A Million Little Pieces by James Frey

As you know, my boyfriend is the non-fiction fan/reader/book collector and I handle the fiction side of things. Although he hasn’t read the book, James Frey’s A Million Little Pieces sits atop one of his shelves. I’ve opened, flipped through it, and even looked at the back cover a few times . . . but I’ve never read a single page. Well, during a recent bookstore browse I saw the audio book on clearance and convinced myself to cough up an astounding $4!

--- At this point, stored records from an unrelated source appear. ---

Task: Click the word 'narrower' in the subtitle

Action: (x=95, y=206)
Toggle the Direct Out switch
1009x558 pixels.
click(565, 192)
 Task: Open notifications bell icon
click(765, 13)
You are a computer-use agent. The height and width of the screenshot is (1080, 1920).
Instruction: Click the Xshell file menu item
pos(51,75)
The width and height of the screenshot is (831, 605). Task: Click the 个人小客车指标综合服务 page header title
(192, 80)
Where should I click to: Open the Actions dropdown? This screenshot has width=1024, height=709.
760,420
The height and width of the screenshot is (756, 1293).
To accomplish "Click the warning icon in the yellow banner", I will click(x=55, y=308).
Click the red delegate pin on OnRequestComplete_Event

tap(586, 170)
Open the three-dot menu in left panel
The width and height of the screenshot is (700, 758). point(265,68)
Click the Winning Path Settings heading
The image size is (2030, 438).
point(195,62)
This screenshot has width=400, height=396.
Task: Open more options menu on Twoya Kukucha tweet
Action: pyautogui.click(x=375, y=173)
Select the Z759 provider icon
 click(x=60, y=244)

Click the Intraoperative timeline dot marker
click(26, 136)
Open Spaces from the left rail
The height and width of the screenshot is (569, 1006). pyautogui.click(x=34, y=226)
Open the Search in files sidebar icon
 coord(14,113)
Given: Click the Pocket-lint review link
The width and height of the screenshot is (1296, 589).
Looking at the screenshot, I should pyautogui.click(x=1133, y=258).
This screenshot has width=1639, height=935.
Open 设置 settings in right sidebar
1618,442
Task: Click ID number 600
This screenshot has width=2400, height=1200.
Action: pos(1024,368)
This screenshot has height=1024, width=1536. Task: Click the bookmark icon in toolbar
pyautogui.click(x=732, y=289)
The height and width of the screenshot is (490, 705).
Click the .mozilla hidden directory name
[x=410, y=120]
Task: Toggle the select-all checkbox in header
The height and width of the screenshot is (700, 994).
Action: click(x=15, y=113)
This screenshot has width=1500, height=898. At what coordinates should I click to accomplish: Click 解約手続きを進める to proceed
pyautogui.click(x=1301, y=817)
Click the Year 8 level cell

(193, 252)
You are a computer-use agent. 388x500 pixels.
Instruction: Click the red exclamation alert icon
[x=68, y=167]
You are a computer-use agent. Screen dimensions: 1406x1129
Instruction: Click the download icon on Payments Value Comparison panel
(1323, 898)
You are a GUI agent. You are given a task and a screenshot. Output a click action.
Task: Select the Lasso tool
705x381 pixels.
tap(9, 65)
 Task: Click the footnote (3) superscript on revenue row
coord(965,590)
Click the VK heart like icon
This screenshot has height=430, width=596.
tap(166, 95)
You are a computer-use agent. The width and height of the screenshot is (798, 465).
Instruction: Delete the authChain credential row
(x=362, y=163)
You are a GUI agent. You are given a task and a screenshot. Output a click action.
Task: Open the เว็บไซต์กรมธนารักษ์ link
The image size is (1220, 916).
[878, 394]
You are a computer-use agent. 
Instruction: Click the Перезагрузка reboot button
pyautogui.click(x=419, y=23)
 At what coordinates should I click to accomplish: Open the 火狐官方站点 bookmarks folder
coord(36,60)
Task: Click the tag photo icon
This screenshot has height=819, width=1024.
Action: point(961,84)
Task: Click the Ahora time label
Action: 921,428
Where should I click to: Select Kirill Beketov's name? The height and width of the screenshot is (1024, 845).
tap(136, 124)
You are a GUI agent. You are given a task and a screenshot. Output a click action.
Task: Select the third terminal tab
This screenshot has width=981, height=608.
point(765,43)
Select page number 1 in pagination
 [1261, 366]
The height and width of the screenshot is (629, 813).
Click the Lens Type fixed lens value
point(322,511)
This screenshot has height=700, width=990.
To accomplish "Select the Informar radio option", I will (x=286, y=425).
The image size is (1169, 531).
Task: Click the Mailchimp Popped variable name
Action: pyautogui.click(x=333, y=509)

So somewhere in between assisting my mother with various things (as I prepare for her arrival), completing 20-page papers for my semester finale, and driving to handle a few business matters (seriously) with my boyfriend in Houston, I’ve had time to listen to Frey’s “memoir” in my car. First of all, let me say that Oliver Wyman is a damn good reader. My mother listens to audio books more than I do and we’ve joked about people having dry reading voices. Wyman is not one of those people. He does a variety of character voices, gets crazy, yells, mumbles–he’s good. Now, maybe it’s the fact that the story that he’s reading requires such attention to vocal details in order to really capture the energy. I don’t know. But this semester my creative writing professor was on our tails about recalling the imagery/visuals that words/sounds present us with. A Million Little Pieces does a helluva job capturing your attention with that exact thing.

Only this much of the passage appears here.